+++ SUPPLIED RECORDS
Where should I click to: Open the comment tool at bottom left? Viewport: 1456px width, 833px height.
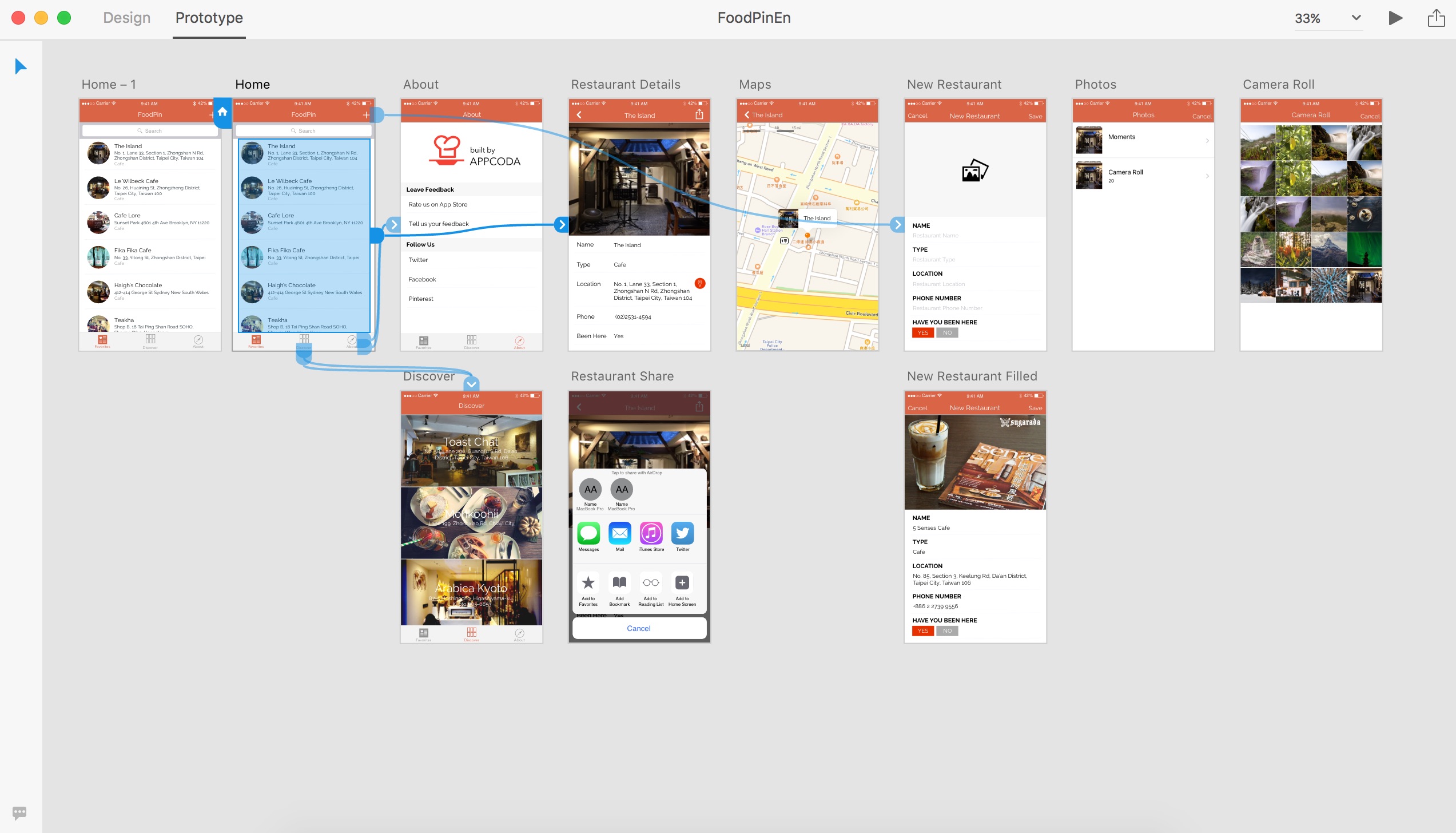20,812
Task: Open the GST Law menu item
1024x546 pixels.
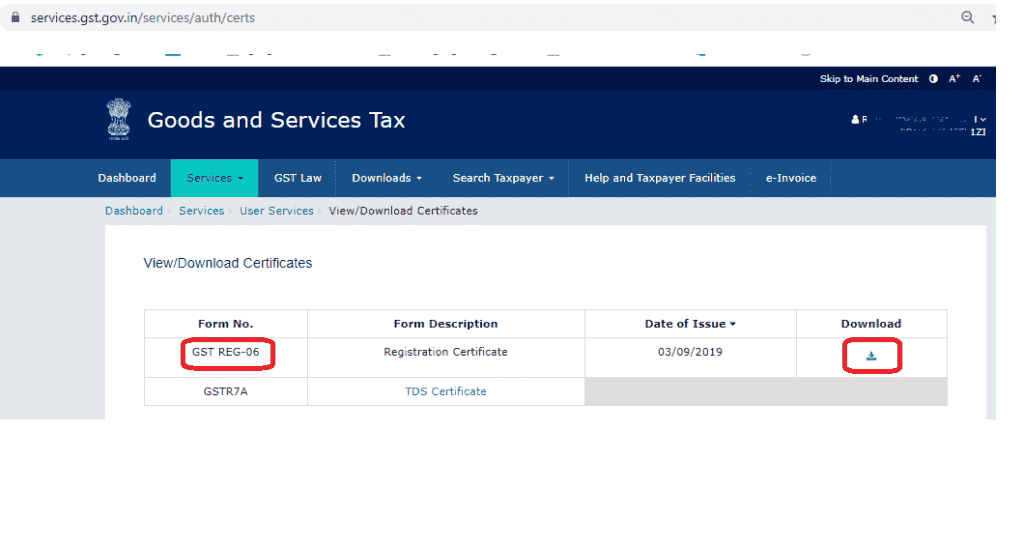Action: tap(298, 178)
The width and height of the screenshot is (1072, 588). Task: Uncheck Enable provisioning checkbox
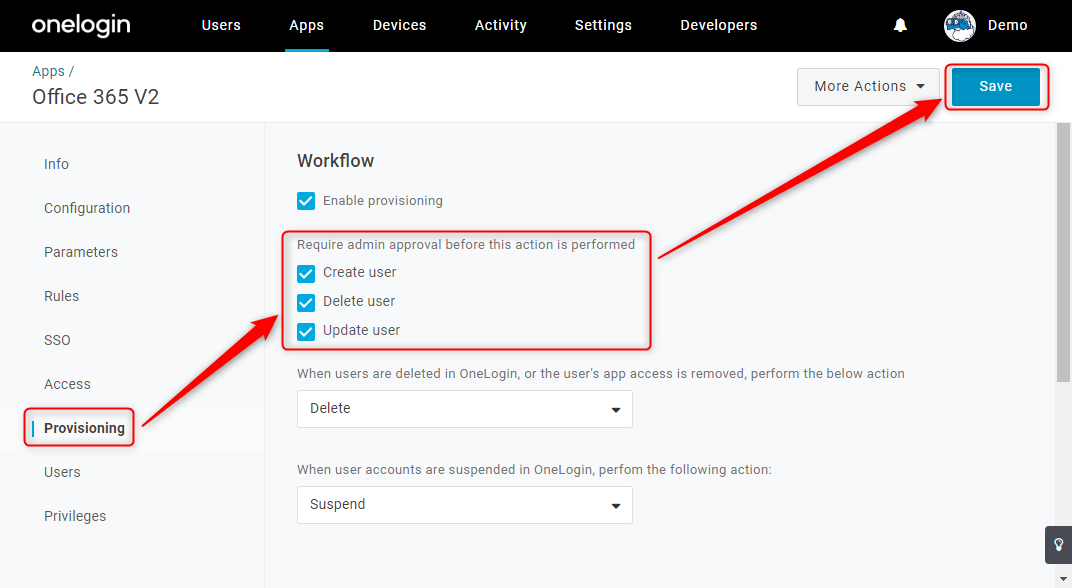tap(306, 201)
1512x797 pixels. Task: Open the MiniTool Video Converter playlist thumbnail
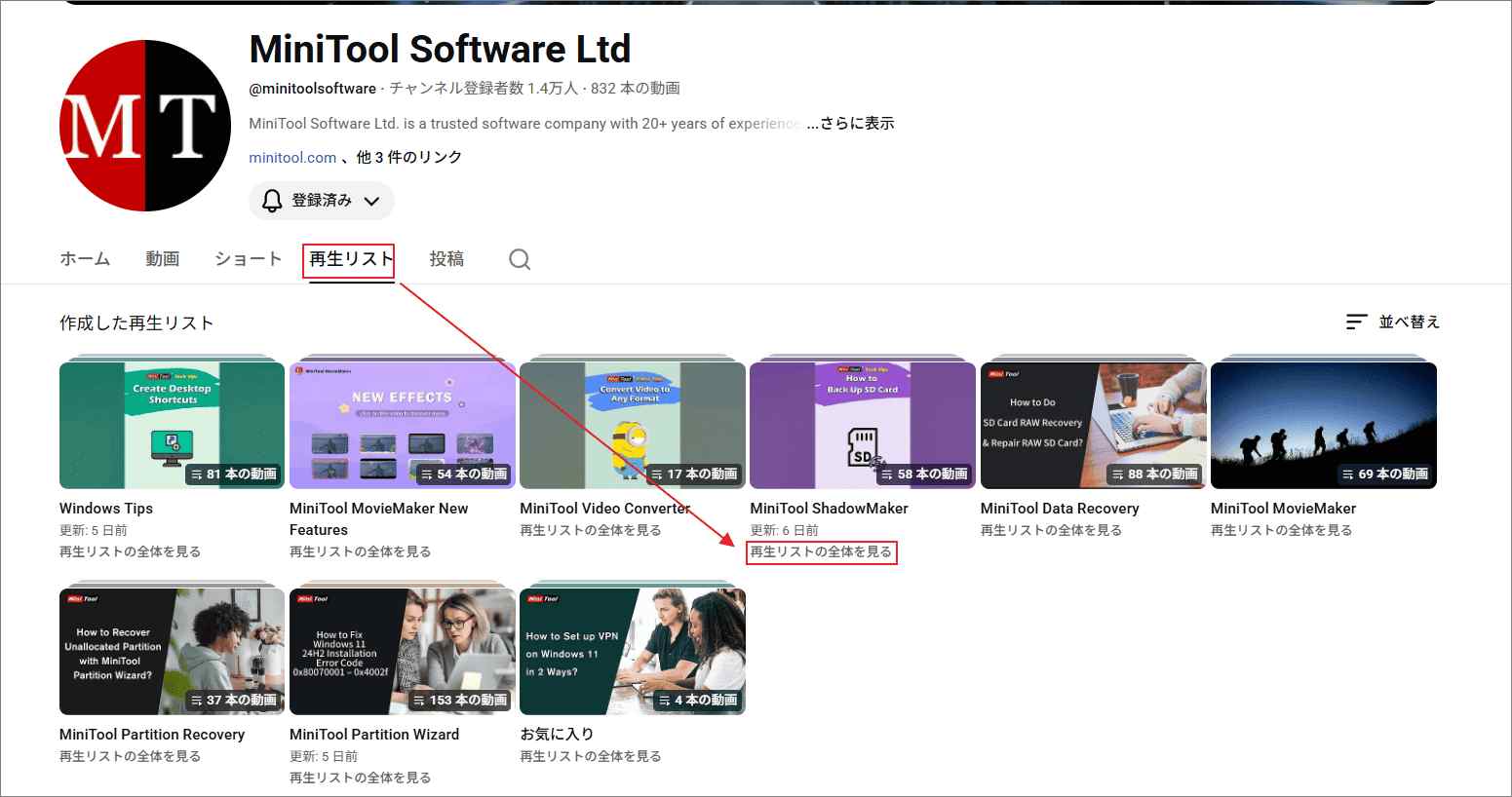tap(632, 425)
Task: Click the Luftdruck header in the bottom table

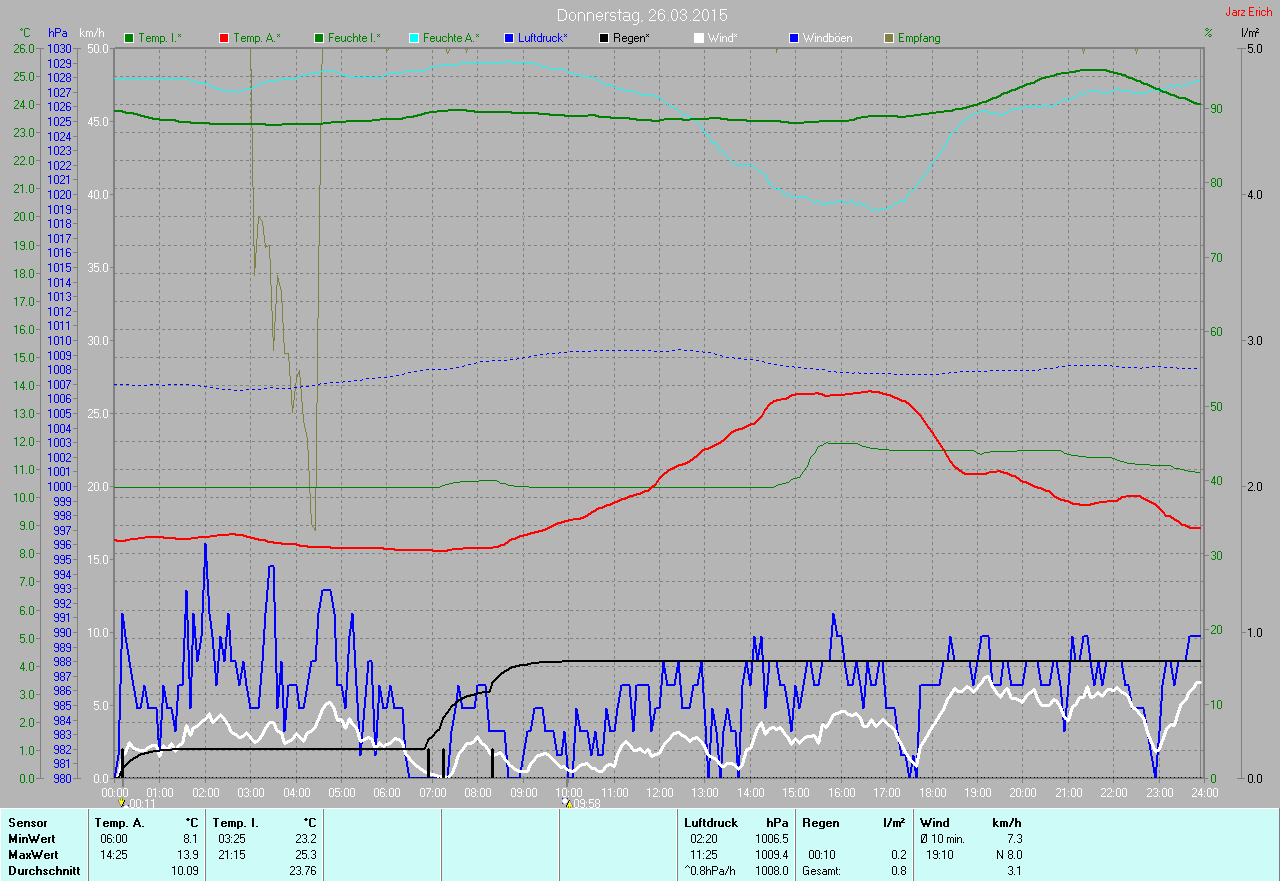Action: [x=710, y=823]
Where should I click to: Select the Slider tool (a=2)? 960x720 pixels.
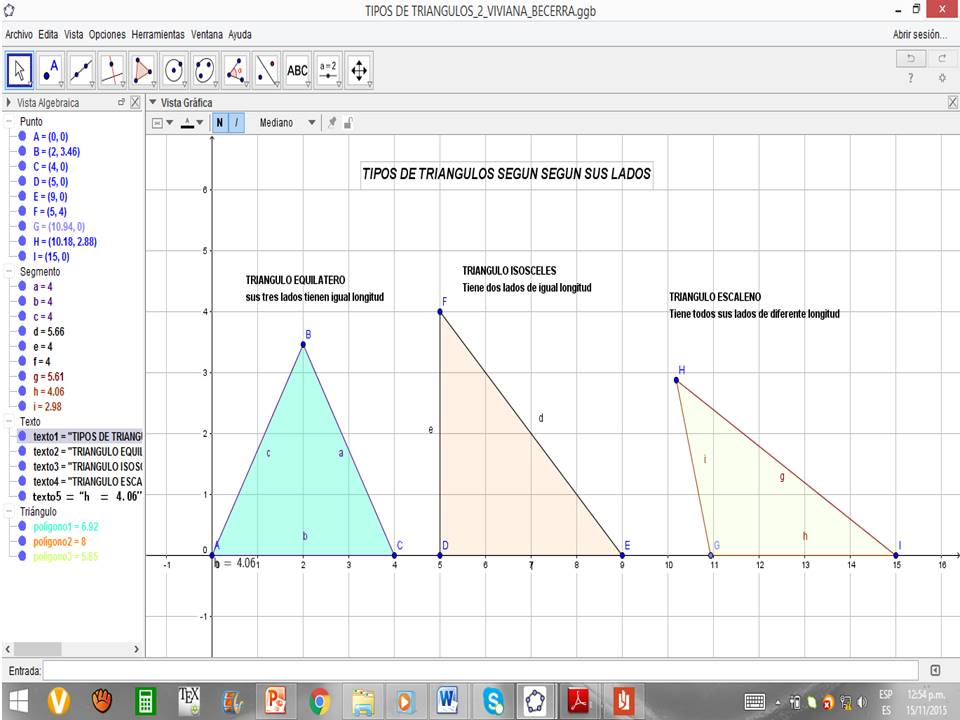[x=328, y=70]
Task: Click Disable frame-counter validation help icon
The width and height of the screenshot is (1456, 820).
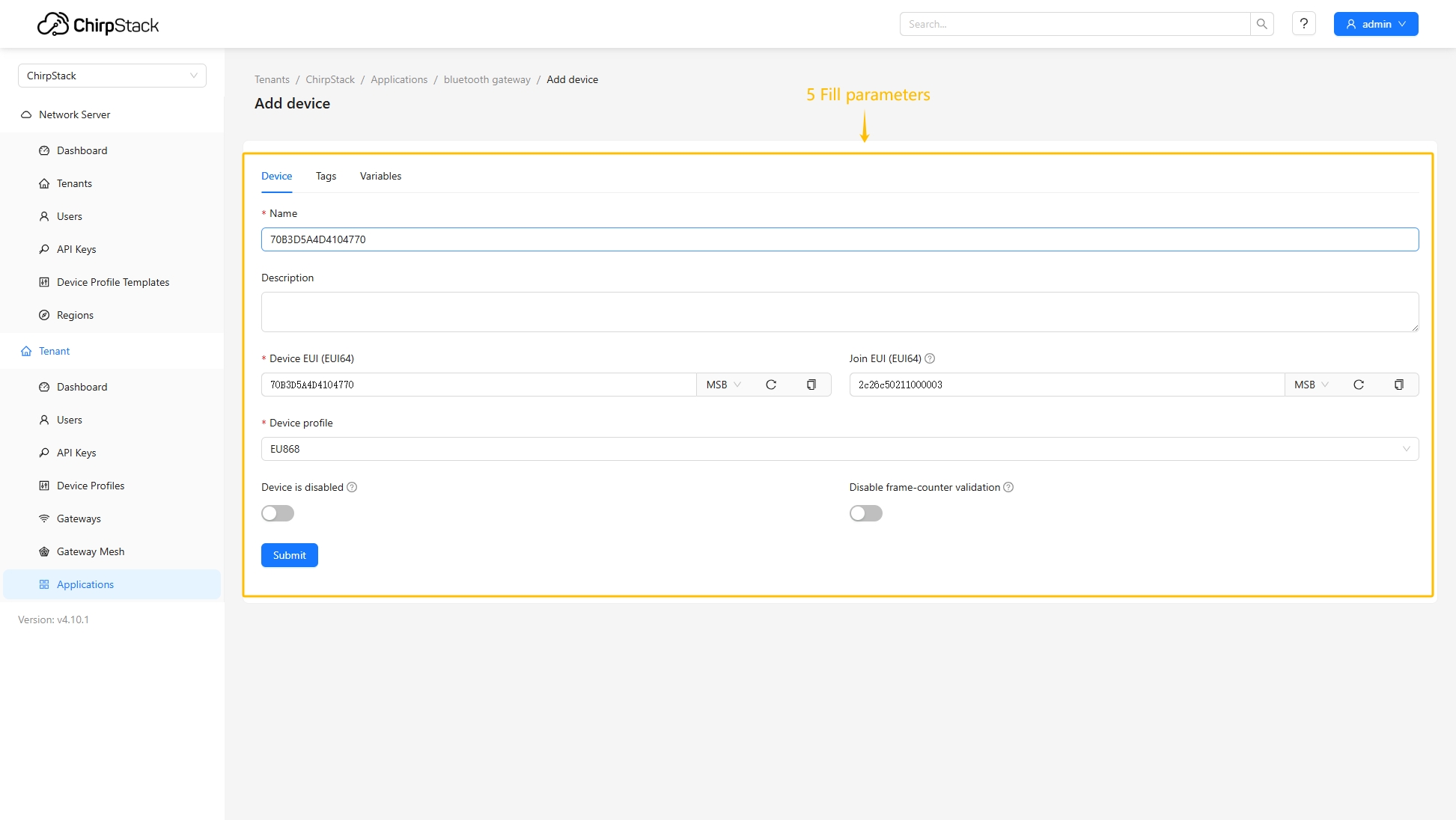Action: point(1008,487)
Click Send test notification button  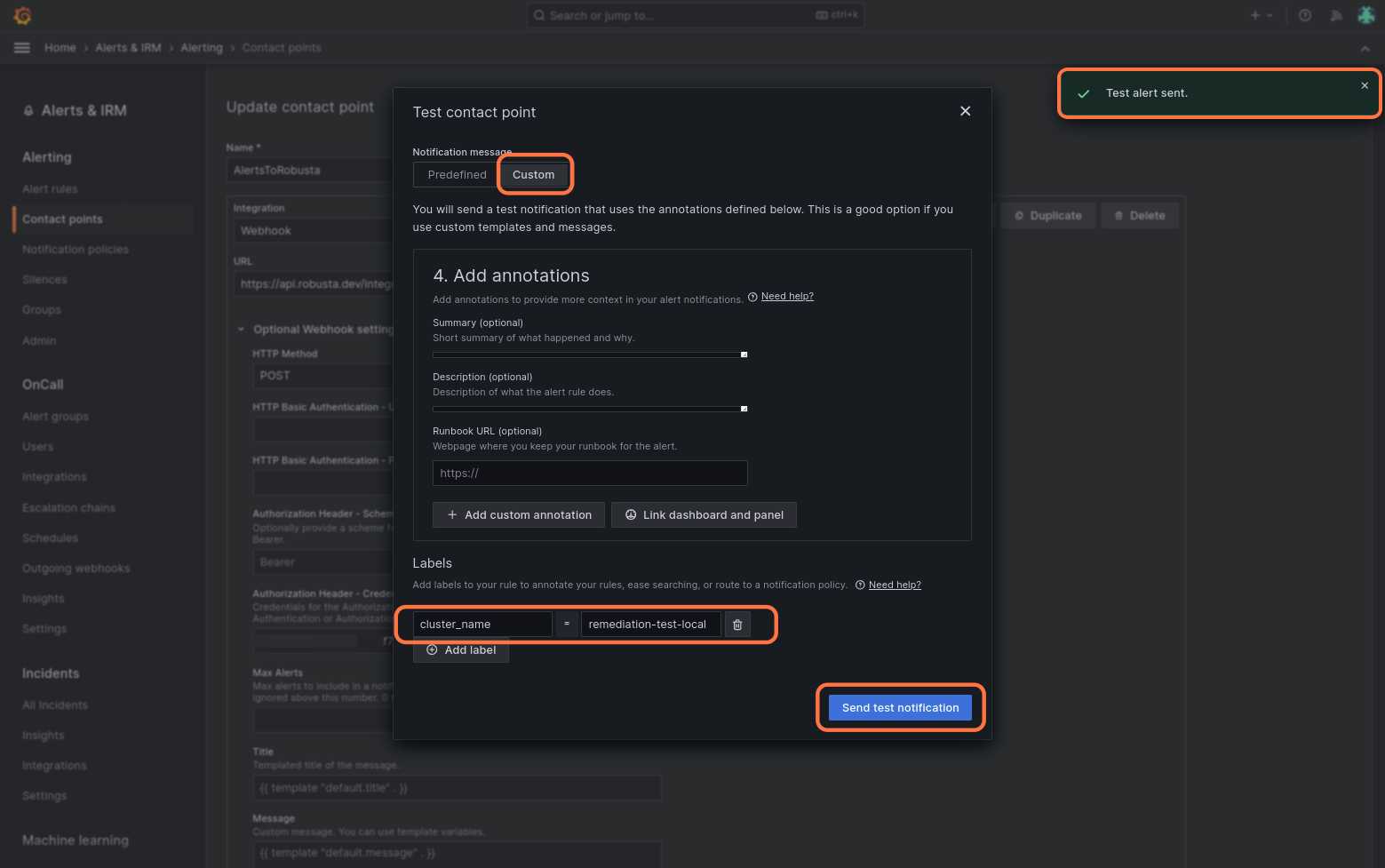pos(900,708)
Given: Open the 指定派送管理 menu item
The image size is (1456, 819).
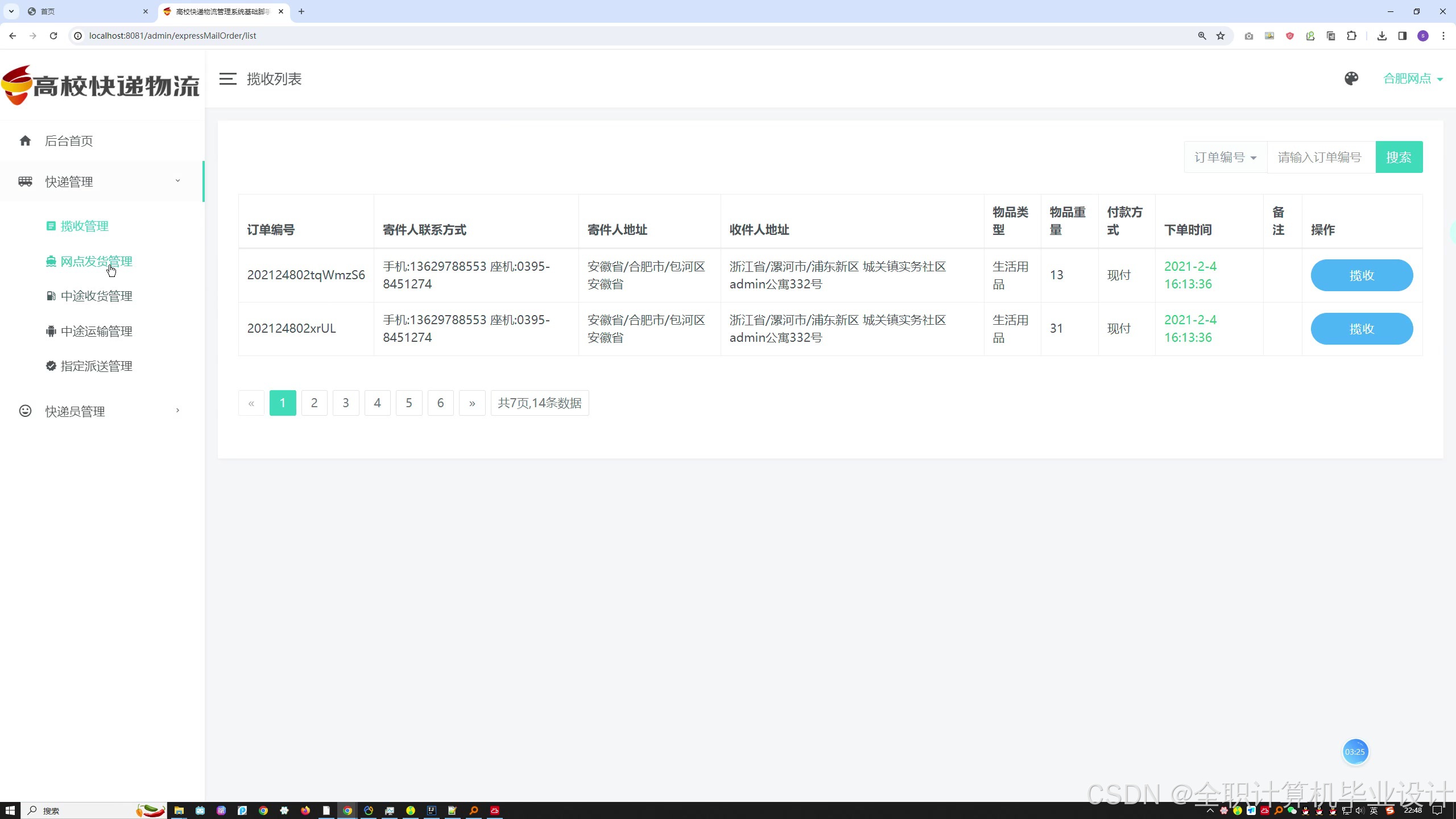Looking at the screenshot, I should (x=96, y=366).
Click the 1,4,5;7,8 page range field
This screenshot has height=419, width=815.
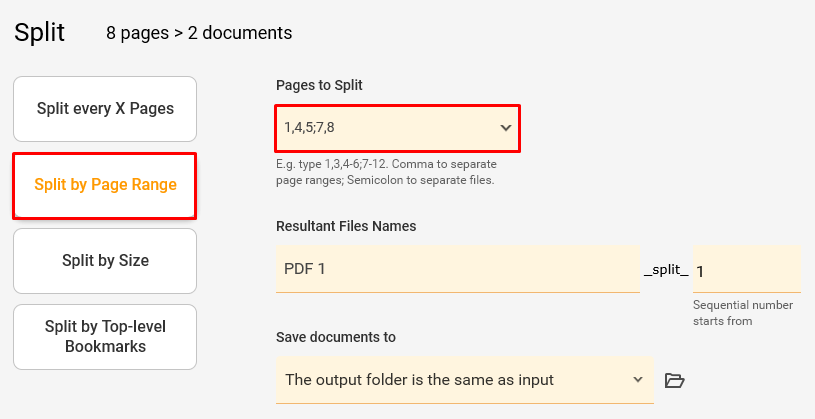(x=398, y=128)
++++++
**AIM**
Starting at the line that contains "Given: Open the 指定派送管理 menu item" and continuing through the end of the items, render each non-blank line as a row of a Markdown table with the columns Row and Text. Leave the pictures out of the table.

**FINISHED EXERCISE**
| Row | Text |
|---|---|
| 1 | Given: Open the 指定派送管理 menu item |
| 2 | The image size is (1456, 819). |
| 3 | Looking at the screenshot, I should (x=96, y=366). |
| 4 | Click the 1,4,5;7,8 page range field |
| 5 | This screenshot has height=419, width=815. |
| 6 | (x=398, y=128) |